Nel documento, anticipato dal quotidiano La Provincia, gli eredi del calciatore intimano di non utilizzare più il nome di Borgonovo “sia nella denominazione del trofeo, sia in ogni materiale pubblicitario, comunicativo o promozionale entro e non oltre 60 giorni dal ricevimento della presente”.
La contestazione riguarda in particolare il “Trofeo Borgonovo”, un’iniziativa nata per volontà degli ultras comaschi dopo la morte dell’ex attaccante, che ogni anno premia il giocatore del Como più amato dai tifosi.

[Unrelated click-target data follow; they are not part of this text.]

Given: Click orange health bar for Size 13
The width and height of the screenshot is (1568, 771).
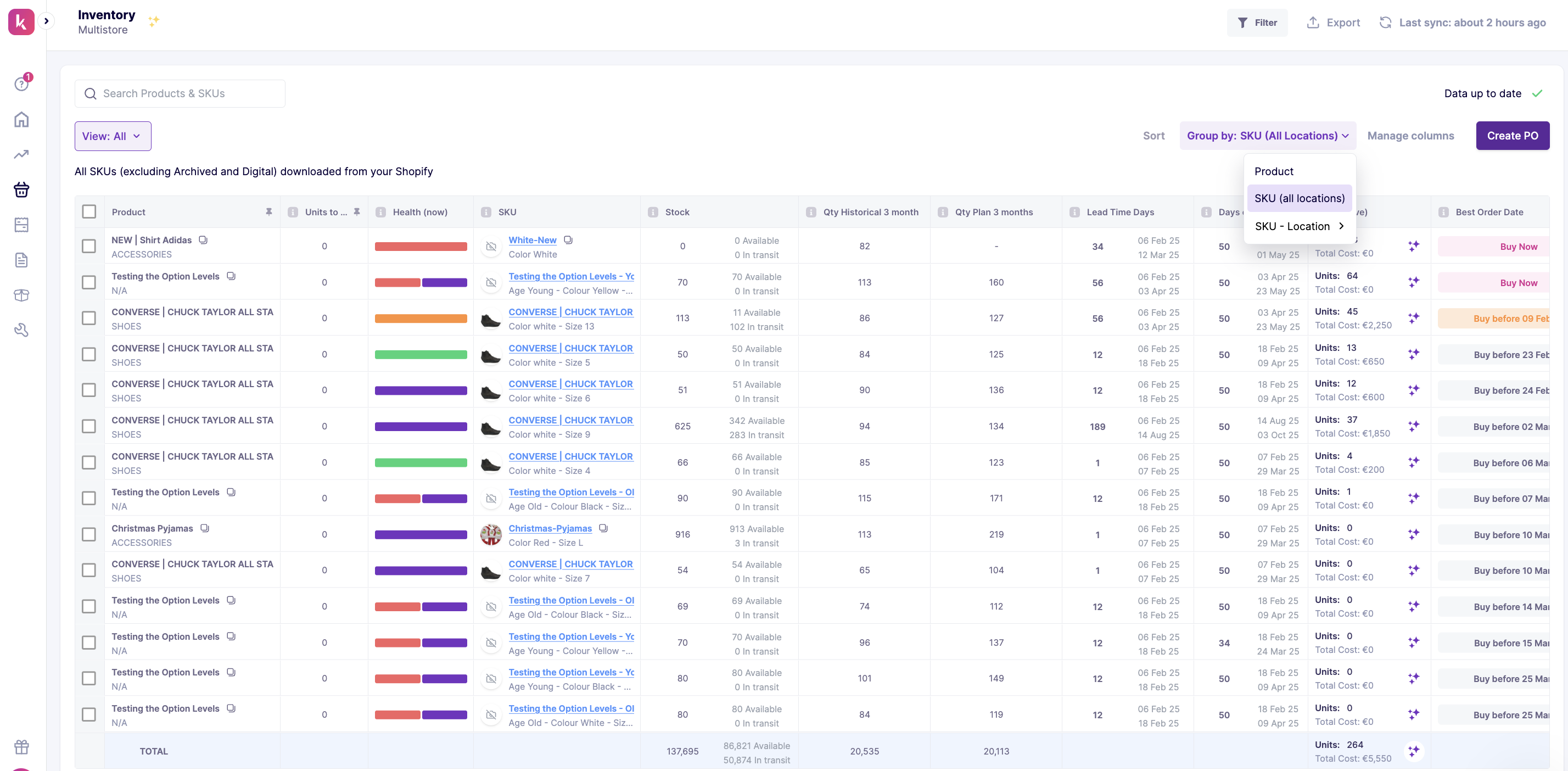Looking at the screenshot, I should [x=421, y=319].
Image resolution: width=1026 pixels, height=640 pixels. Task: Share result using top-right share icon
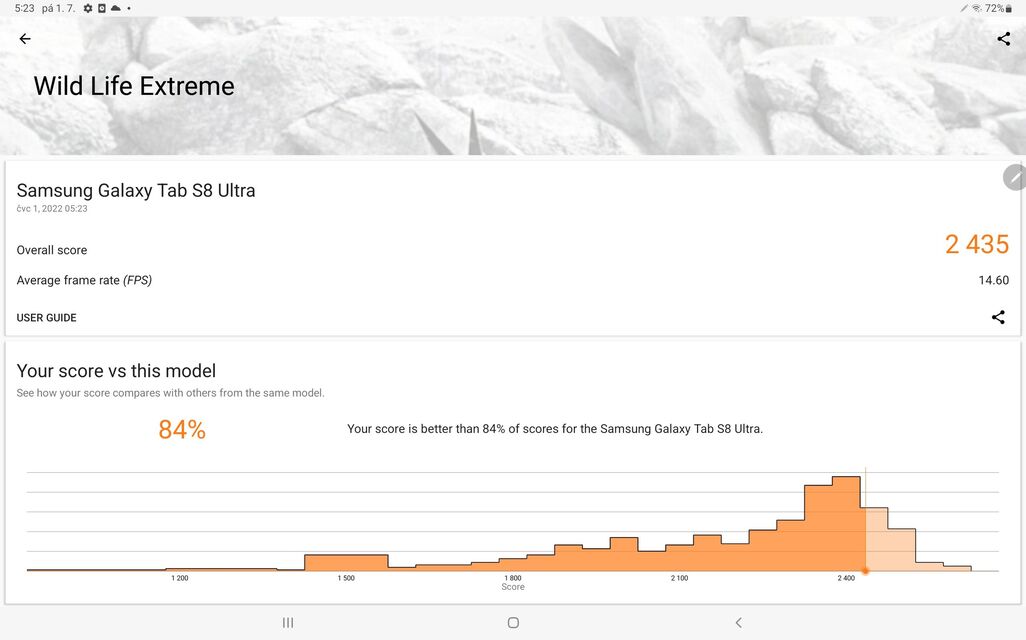pos(1004,39)
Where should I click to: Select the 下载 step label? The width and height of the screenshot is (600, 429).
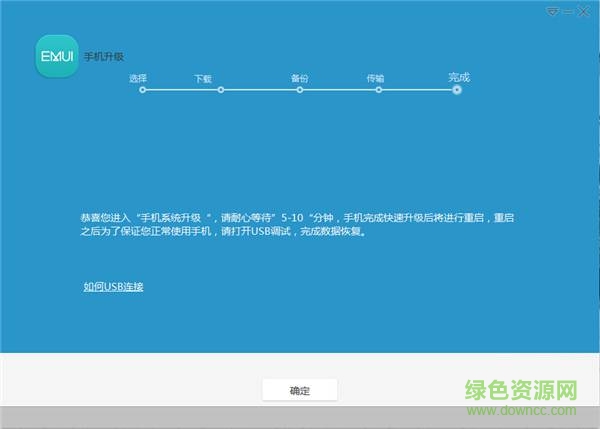(x=203, y=77)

Un gesto di affetto e memoria, accompagnato nel tempo da altre iniziative, come l’intitolazione del piazzale antistante lo stadio Sinigaglia.

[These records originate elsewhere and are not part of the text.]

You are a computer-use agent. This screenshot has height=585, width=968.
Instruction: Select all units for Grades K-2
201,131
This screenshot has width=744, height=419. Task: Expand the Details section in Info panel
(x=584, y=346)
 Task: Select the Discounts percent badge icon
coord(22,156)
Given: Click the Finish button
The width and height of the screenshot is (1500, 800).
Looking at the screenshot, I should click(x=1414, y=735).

Nella lettera, la famiglia precisa di apprezzare sinceramente le iniziative portate avanti dai Pesi Massimi, ma spiega che la decisione di revocare l’autorizzazione all’uso del nome rientra in una “riorganizzazione volta a ricondurre ogni utilizzo del nome del calciatore sotto diretto controllo della famiglia”.
La risposta del gruppo di tifosi non si è fatta attendere. In un post pubblicato nella notte su Facebook, i Pesi Massimi hanno espresso amarezza per la decisione e raccontato che la richiesta di un incontro con Chantal Guigard Borgonovo, vedova del campione, è stata respinta.
“Potrete toglierci il suo nome, ma in realtà Stefano non ce lo toglierete mai”, scrivono i tifosi, rivendicando l’affetto e il legame profondo che lega ancora oggi Como al suo numero 9 più amato.